All of the entries below are to be retyped exactly.

(Dataset entries)
-.-.-

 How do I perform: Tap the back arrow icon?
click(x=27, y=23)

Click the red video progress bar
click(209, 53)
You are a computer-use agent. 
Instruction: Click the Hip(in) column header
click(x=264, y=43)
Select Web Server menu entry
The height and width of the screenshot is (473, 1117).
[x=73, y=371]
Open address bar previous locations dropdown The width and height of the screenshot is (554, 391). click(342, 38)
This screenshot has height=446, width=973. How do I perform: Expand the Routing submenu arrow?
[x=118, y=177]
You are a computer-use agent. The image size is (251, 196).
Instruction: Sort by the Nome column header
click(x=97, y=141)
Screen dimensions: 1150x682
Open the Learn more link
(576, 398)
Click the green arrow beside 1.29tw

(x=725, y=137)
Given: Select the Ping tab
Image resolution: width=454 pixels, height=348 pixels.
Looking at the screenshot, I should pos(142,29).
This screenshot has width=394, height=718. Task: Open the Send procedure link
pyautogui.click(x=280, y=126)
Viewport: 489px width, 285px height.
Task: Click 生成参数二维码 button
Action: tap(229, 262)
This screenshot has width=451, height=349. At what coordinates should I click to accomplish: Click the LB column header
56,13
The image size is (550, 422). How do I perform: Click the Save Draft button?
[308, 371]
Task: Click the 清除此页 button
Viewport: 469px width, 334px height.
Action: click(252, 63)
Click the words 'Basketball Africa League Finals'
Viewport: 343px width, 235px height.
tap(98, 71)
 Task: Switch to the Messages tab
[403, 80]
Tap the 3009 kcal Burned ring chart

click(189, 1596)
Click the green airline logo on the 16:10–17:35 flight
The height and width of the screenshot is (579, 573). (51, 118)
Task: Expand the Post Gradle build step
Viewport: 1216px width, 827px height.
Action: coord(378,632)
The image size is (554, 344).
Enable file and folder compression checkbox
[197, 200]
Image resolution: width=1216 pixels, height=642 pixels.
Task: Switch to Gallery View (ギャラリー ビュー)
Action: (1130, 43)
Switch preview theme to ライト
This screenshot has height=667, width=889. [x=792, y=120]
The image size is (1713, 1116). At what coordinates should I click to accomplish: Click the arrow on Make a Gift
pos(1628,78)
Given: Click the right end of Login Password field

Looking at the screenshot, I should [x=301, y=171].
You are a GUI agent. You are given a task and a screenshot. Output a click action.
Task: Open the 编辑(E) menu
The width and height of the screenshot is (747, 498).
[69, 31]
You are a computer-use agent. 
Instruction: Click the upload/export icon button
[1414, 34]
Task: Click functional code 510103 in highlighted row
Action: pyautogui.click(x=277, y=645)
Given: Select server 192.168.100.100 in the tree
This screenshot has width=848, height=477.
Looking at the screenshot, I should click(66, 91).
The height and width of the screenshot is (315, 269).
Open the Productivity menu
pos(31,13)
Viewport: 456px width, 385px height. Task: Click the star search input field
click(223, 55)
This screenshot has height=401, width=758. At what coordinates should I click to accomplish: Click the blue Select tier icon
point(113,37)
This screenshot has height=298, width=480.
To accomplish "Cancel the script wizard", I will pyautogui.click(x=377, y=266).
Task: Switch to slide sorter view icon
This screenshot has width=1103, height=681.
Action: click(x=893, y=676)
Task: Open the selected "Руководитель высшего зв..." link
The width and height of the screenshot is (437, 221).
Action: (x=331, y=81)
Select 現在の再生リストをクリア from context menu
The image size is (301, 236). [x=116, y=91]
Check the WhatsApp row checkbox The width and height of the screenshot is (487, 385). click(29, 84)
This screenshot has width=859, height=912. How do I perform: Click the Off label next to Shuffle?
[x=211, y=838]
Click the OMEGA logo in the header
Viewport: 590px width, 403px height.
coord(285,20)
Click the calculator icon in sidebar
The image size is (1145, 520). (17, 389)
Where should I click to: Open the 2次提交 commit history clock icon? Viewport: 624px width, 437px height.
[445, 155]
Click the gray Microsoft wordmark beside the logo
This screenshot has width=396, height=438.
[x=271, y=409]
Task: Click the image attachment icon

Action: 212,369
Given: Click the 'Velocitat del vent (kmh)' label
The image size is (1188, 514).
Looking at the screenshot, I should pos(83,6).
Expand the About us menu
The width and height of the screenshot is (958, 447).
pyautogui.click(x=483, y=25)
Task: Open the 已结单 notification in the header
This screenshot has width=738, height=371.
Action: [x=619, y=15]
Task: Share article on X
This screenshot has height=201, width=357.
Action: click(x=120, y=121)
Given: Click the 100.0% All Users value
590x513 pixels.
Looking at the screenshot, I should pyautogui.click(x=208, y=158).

-.-.-

■ RESPONSE AREA:
 How do I perform: Tap the back arrow icon?
click(x=27, y=23)

Click the red video progress bar
click(209, 53)
You are a computer-use agent. 
Instruction: Click the Hip(in) column header
click(x=264, y=43)
Select Web Server menu entry
The height and width of the screenshot is (473, 1117).
[x=73, y=371]
Open address bar previous locations dropdown The width and height of the screenshot is (554, 391). click(342, 38)
This screenshot has height=446, width=973. How do I perform: Expand the Routing submenu arrow?
[x=118, y=177]
You are a computer-use agent. The image size is (251, 196).
Instruction: Sort by the Nome column header
click(x=97, y=141)
Screen dimensions: 1150x682
Open the Learn more link
(576, 398)
Click the green arrow beside 1.29tw

(x=725, y=137)
Given: Select the Ping tab
Image resolution: width=454 pixels, height=348 pixels.
Looking at the screenshot, I should pos(142,29).
This screenshot has width=394, height=718. Task: Open the Send procedure link
pyautogui.click(x=280, y=126)
Viewport: 489px width, 285px height.
Task: Click 生成参数二维码 button
Action: tap(229, 262)
This screenshot has width=451, height=349. At what coordinates should I click to accomplish: Click the LB column header
56,13
The image size is (550, 422). How do I perform: Click the Save Draft button?
[308, 371]
Task: Click the 清除此页 button
Viewport: 469px width, 334px height.
Action: click(252, 63)
Click the words 'Basketball Africa League Finals'
Viewport: 343px width, 235px height.
tap(98, 71)
 Task: Switch to the Messages tab
[403, 80]
Tap the 3009 kcal Burned ring chart

click(189, 1596)
Click the green airline logo on the 16:10–17:35 flight
The height and width of the screenshot is (579, 573). (51, 118)
Task: Expand the Post Gradle build step
Viewport: 1216px width, 827px height.
Action: coord(378,632)
The image size is (554, 344).
Enable file and folder compression checkbox
[197, 200]
Image resolution: width=1216 pixels, height=642 pixels.
Task: Switch to Gallery View (ギャラリー ビュー)
Action: (1130, 43)
Switch preview theme to ライト
This screenshot has height=667, width=889. [x=792, y=120]
The image size is (1713, 1116). At what coordinates should I click to accomplish: Click the arrow on Make a Gift
pos(1628,78)
Given: Click the right end of Login Password field

Looking at the screenshot, I should [x=301, y=171].
You are a GUI agent. You are given a task and a screenshot. Output a click action.
Task: Open the 编辑(E) menu
The width and height of the screenshot is (747, 498).
[69, 31]
You are a computer-use agent. 
Instruction: Click the upload/export icon button
[1414, 34]
Task: Click functional code 510103 in highlighted row
Action: pyautogui.click(x=277, y=645)
Given: Select server 192.168.100.100 in the tree
This screenshot has width=848, height=477.
Looking at the screenshot, I should click(66, 91).
The height and width of the screenshot is (315, 269).
Open the Productivity menu
pos(31,13)
Viewport: 456px width, 385px height. Task: Click the star search input field
click(223, 55)
This screenshot has height=401, width=758. At what coordinates should I click to accomplish: Click the blue Select tier icon
point(113,37)
This screenshot has height=298, width=480.
To accomplish "Cancel the script wizard", I will pyautogui.click(x=377, y=266).
Task: Switch to slide sorter view icon
This screenshot has width=1103, height=681.
Action: click(x=893, y=676)
Task: Open the selected "Руководитель высшего зв..." link
The width and height of the screenshot is (437, 221).
Action: (x=331, y=81)
Select 現在の再生リストをクリア from context menu
The image size is (301, 236). [x=116, y=91]
Check the WhatsApp row checkbox The width and height of the screenshot is (487, 385). click(29, 84)
This screenshot has width=859, height=912. How do I perform: Click the Off label next to Shuffle?
[x=211, y=838]
Click the OMEGA logo in the header
Viewport: 590px width, 403px height.
coord(285,20)
Click the calculator icon in sidebar
The image size is (1145, 520). (17, 389)
Where should I click to: Open the 2次提交 commit history clock icon? Viewport: 624px width, 437px height.
[445, 155]
Click the gray Microsoft wordmark beside the logo
This screenshot has width=396, height=438.
[x=271, y=409]
Task: Click the image attachment icon

Action: 212,369
Given: Click the 'Velocitat del vent (kmh)' label
The image size is (1188, 514).
Looking at the screenshot, I should pos(83,6).
Expand the About us menu
The width and height of the screenshot is (958, 447).
pyautogui.click(x=483, y=25)
Task: Open the 已结单 notification in the header
This screenshot has width=738, height=371.
Action: [x=619, y=15]
Task: Share article on X
This screenshot has height=201, width=357.
Action: click(x=120, y=121)
Given: Click the 100.0% All Users value
590x513 pixels.
Looking at the screenshot, I should pyautogui.click(x=208, y=158).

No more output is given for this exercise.